Following the recent start-up of three plants, there are now eight LNG “trains” in operation in the US, with combined capacity of 37m tonnes per year (tpy). By the end of 2021 US capacity is set to reach 70m tpy and, based on projects already in development, it could reach 100m tpy by end-2025.


Qatar and Saudi Arabia size up investments in US gas market

Meanwhile, the Australian LNG boom appears to be peaking, owing to a combination of rising costs, policy wrangles and the depletion of fields in the east of the country. Australia is set to nose ahead of Qatar in 2019, with LNG exports of just over 80m tpy, but Qatar is likely to reassert its dominance by the mid-2020s when it completes projects aimed to bring its nominal capacity to 110m tpy from 77m tpy at present.

In tandem with the decision to invest in protecting its market share directly, Qatar has also moved quickly to gain a foothold in the US LNG sector, by taking a 70% stake in the Golden Pass project in Sabine Pass, Texas (ExxonMobil holds the remaining 30%). A final investment decision was announced for Golden Pass in February, and the first of its three 5.4m-tpy trains is scheduled to start up in 2024.

Saudi Aramco’s deal with Sempra Energy is at an earlier stage. An initial “heads of agreement” was announced in May, which would entail Saudi Aramco committing to buy 5m tpy of LNG from the Port Arthur plant and taking a 25% equity interest in the project. The two-train project has been approved by the US authorities but has yet to reach the stage of a final investment decision.

The Port Arthur deal is part of Saudi Aramco’s emphasis on natural gas in its new strategy. Saudi Arabia is a major gas producer, but it would need to either produce or import significant additional volumes in order to cover an effective supply deficit, which is reflected in its heavy reliance on oil for power generation and desalination.

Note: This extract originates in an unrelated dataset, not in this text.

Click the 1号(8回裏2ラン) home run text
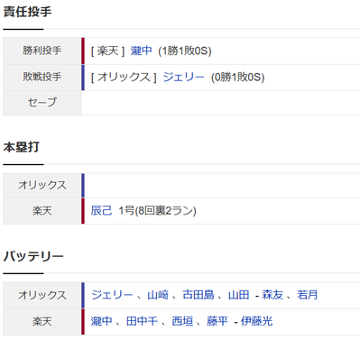 157,211
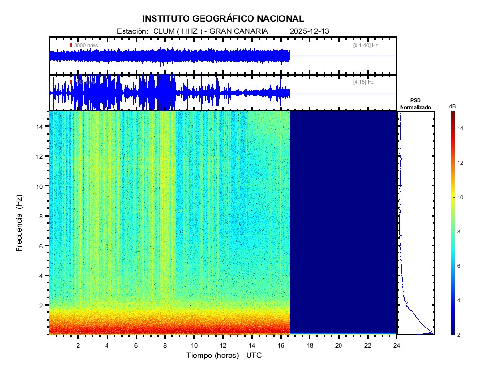The width and height of the screenshot is (496, 372).
Task: Click the red scale marker in the 4-15 Hz waveform
Action: [71, 82]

According to the most recent annual data from the Saudi Electricity and Cogeneration Regulatory Authority, in 2017 Saudi Arabia consumed the equivalent of about 2m barrels per day of oil for power and desalination, of which 53.7% was natural gas, 21.9% heavy fuel oil, 19.6% crude oil and 4.7% diesel. Saudi Aramco is now looking to build up its oil and gas trading business, and increase exploration and development of natural gas. Importing LNG is also an option – in the Gulf, Kuwait and Dubai already import LNG, and Bahrain is preparing to do so.


Increased LNG supply met with strong demand, but prices dropping on back of Asian slowdown

The US LNG supply surge has so far been matched by strong increases in demand, most spectacularly in China, where LNG imports doubled between 2016 and 2018, reaching 54m tpy. China’s decision to impose a 10% tariff on LNG imports from the US, rising to 25% since June 1, means that US exporters have been looking elsewhere to sell their rising volumes. This has been reflected in a big increase in European LNG imports from the US.

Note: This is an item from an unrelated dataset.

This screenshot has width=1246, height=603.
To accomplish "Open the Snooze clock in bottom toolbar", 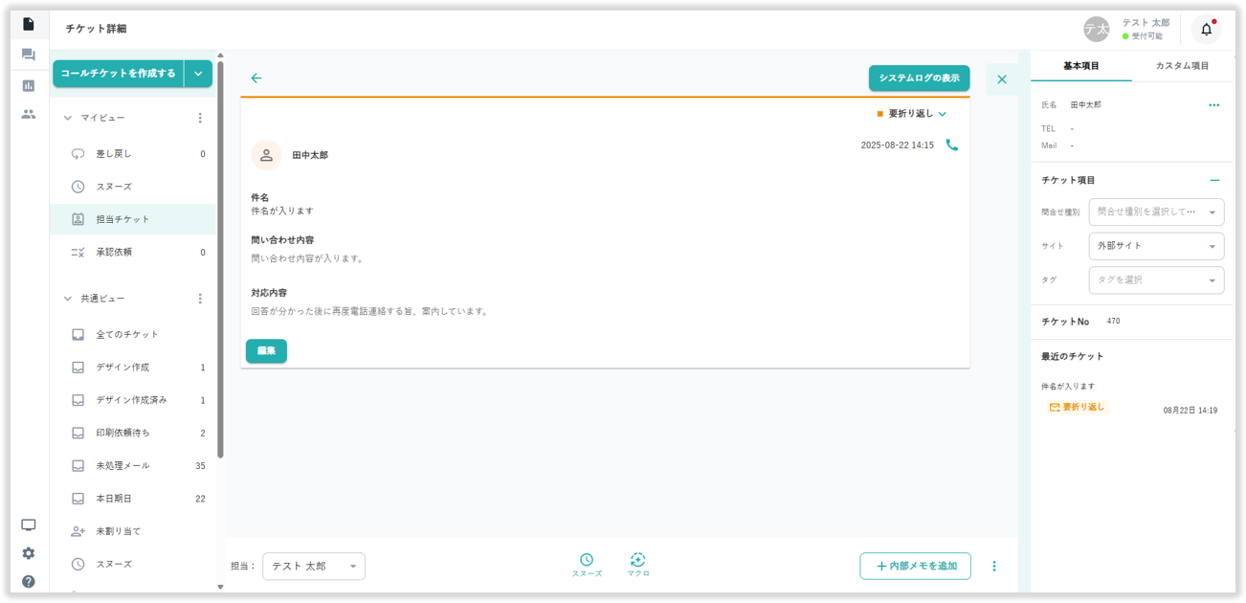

However, the increased supply and a slowdown in Asian demand have pushed down gas prices in Europe and in the Asian LNG market. This, in turn, has eaten into the profit margins of US LNG suppliers, despite the relatively low costs of production in the US itself.

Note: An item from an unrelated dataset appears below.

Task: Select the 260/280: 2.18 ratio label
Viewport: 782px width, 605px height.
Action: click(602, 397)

Narrower profit margins a worry for new market entrants in East Mediterranean

Energy markets are notoriously volatile, but low prices are a matter of serious concern for aspiring new entrants to the LNG trade, such as the East Mediterranean players.

Rising output has enabled Egypt to revive its LNG export business, albeit on a modest scale, but it is questionable how long this can be sustained, given the strength of Egyptian domestic demand growth and the high rate of depletion of its shallow-water fields. Egypt will soon receive its first deliveries of Israeli gas, and there is a possibility that Cyprus could also use Egypt’s LNG export terminals, if Turkey’s objections can be overcome. However, whether such schemes can make economic sense in the face of a market brimming with supply from the major players—the US, Russia, Qatar and Australia—is open to question.


David Butter is an analyst of the political economy of the MENA region, with a special interest in Egypt. He is an associate fellow in the Chatham House MENA programme and was previously the regional director for the Middle East at the Economist Intelligence Unit and editor of MEED magazine.